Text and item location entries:

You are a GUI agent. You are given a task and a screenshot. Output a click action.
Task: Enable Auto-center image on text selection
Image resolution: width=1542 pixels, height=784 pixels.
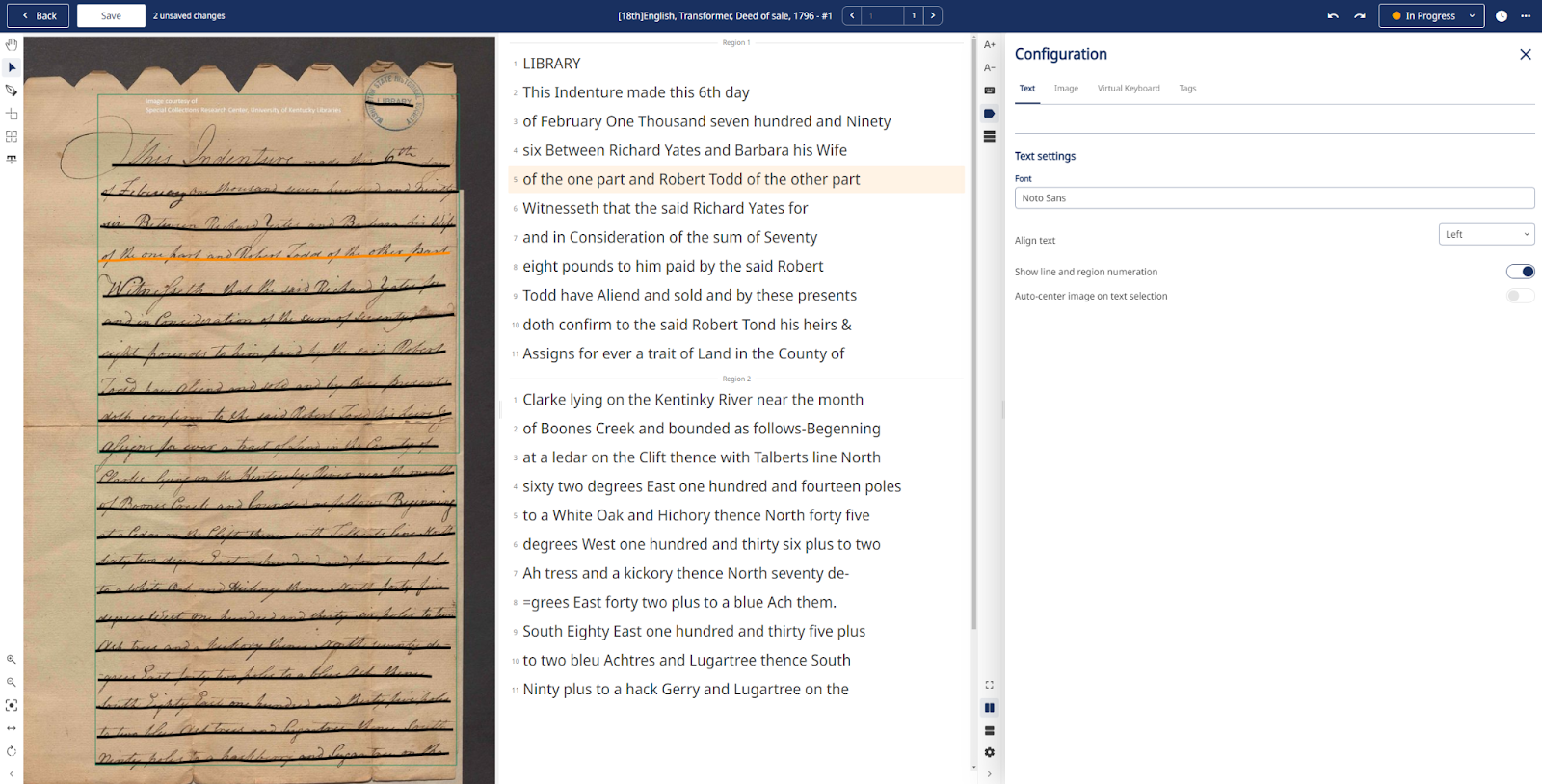[1520, 296]
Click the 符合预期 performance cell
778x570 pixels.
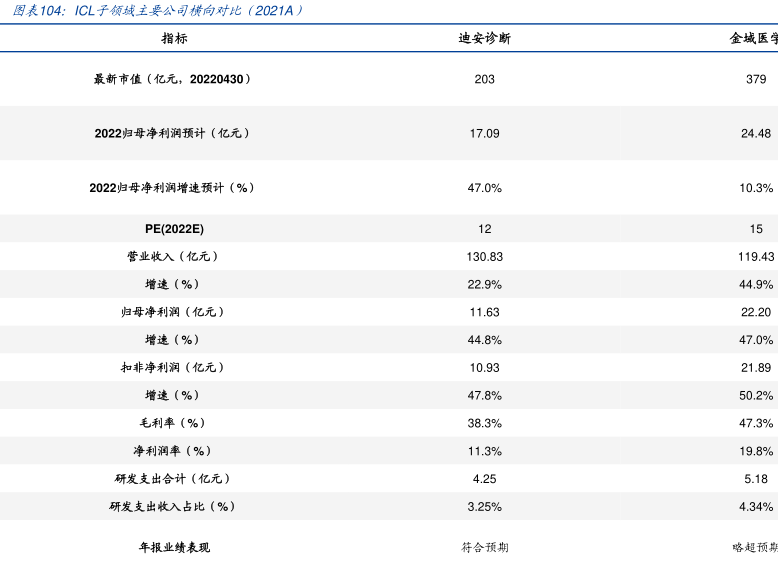(484, 548)
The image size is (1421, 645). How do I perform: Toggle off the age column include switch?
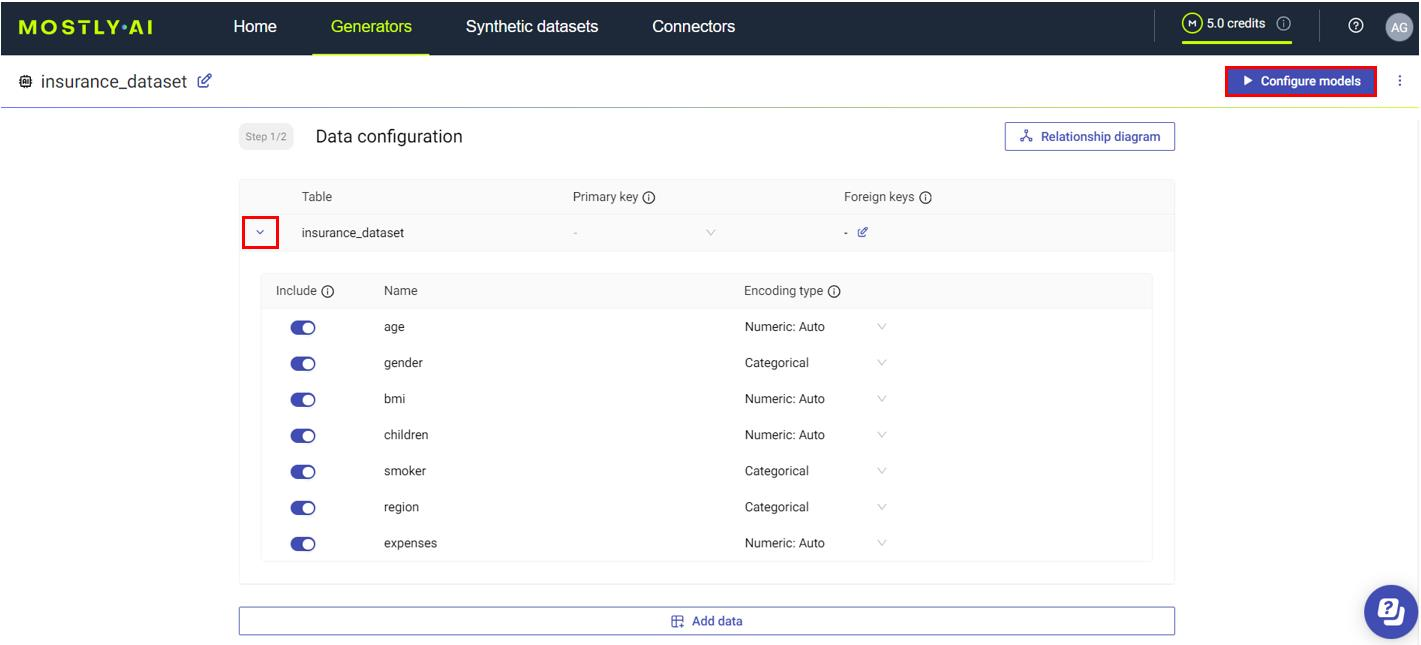click(303, 327)
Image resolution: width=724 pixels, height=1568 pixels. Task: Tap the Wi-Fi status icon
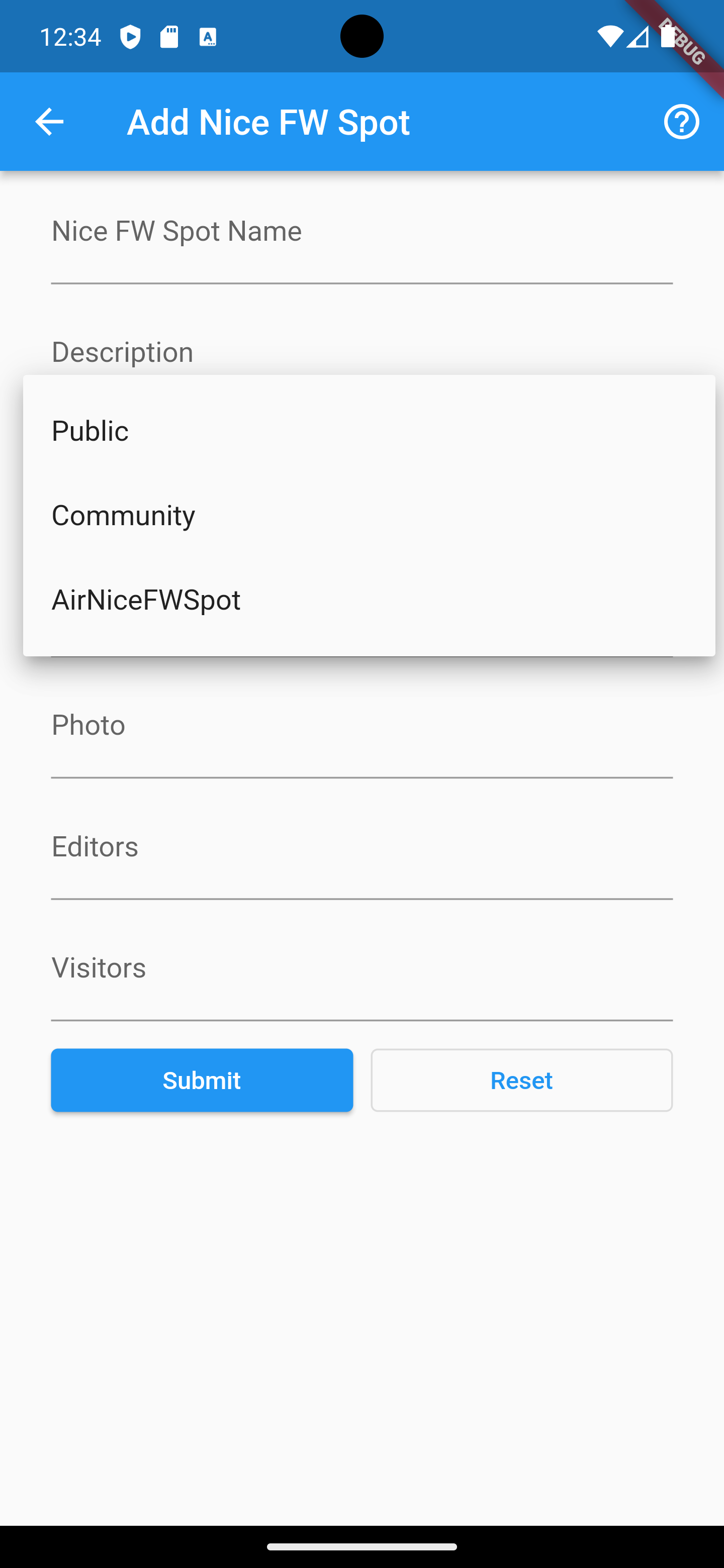coord(608,37)
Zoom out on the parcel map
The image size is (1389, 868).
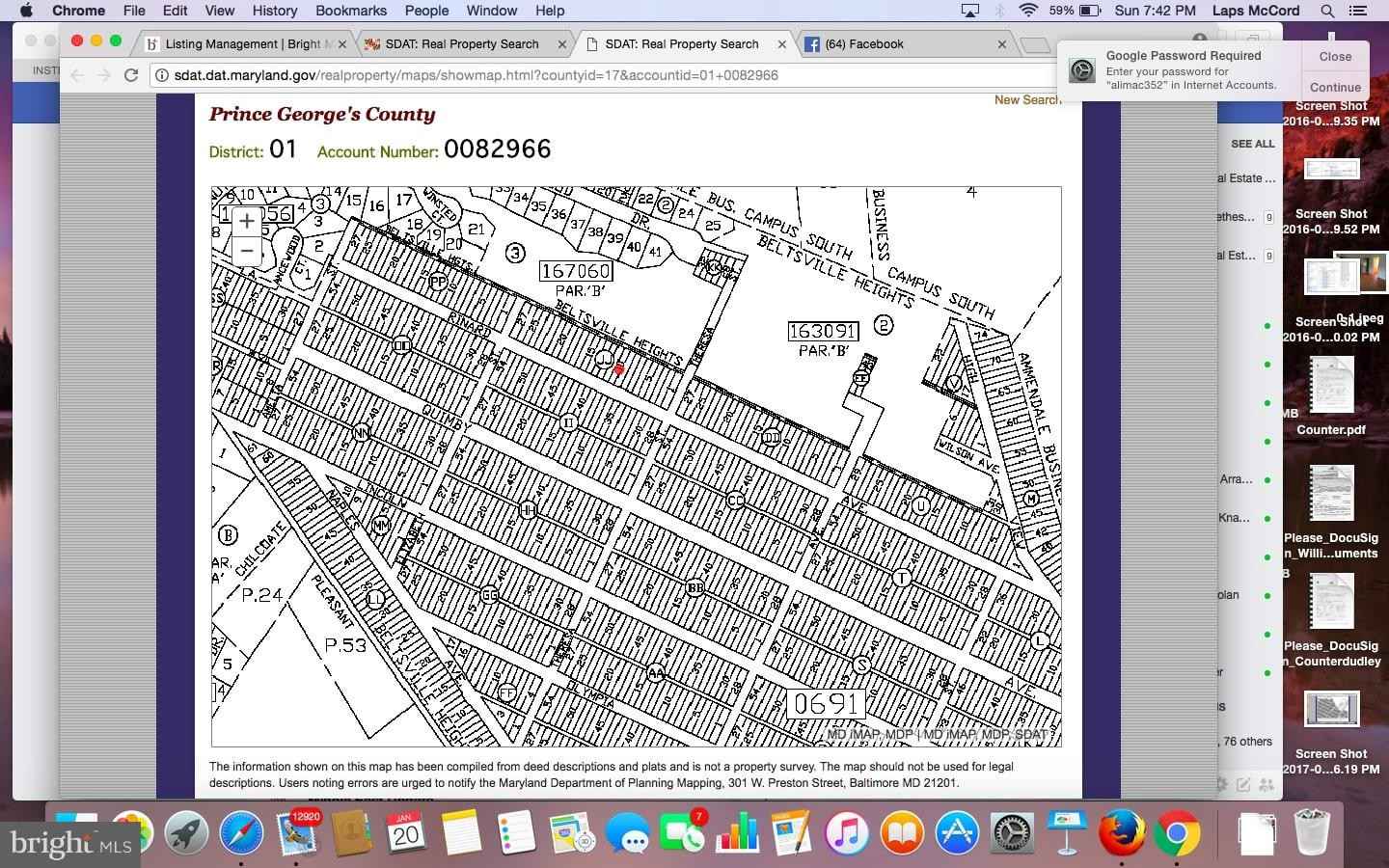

Prompt:
Present the entries above as a Markdown table with the columns Row and Entry line, one nonblank line per row. Omit the pictures.

Correct answer:
| Row | Entry line |
|---|---|
| 1 | You are a GUI agent. You are given a task and a screenshot. Output a click action. |
| 2 | Task: Enable Auto-center image on text selection |
| 3 | Image resolution: width=1542 pixels, height=784 pixels. |
| 4 | [1520, 296] |
| 5 | Click the 符合预期 performance cell |
| 6 | 778x570 pixels. |
| 7 | (484, 548) |
| 8 | The image size is (1421, 645). How do I perform: Toggle off the age column include switch? |
| 9 | click(303, 327) |
| 10 | Image resolution: width=724 pixels, height=1568 pixels. Task: Tap the Wi-Fi status icon |
| 11 | coord(608,37) |
| 12 | Zoom out on the parcel map |
| 13 | The image size is (1389, 868). |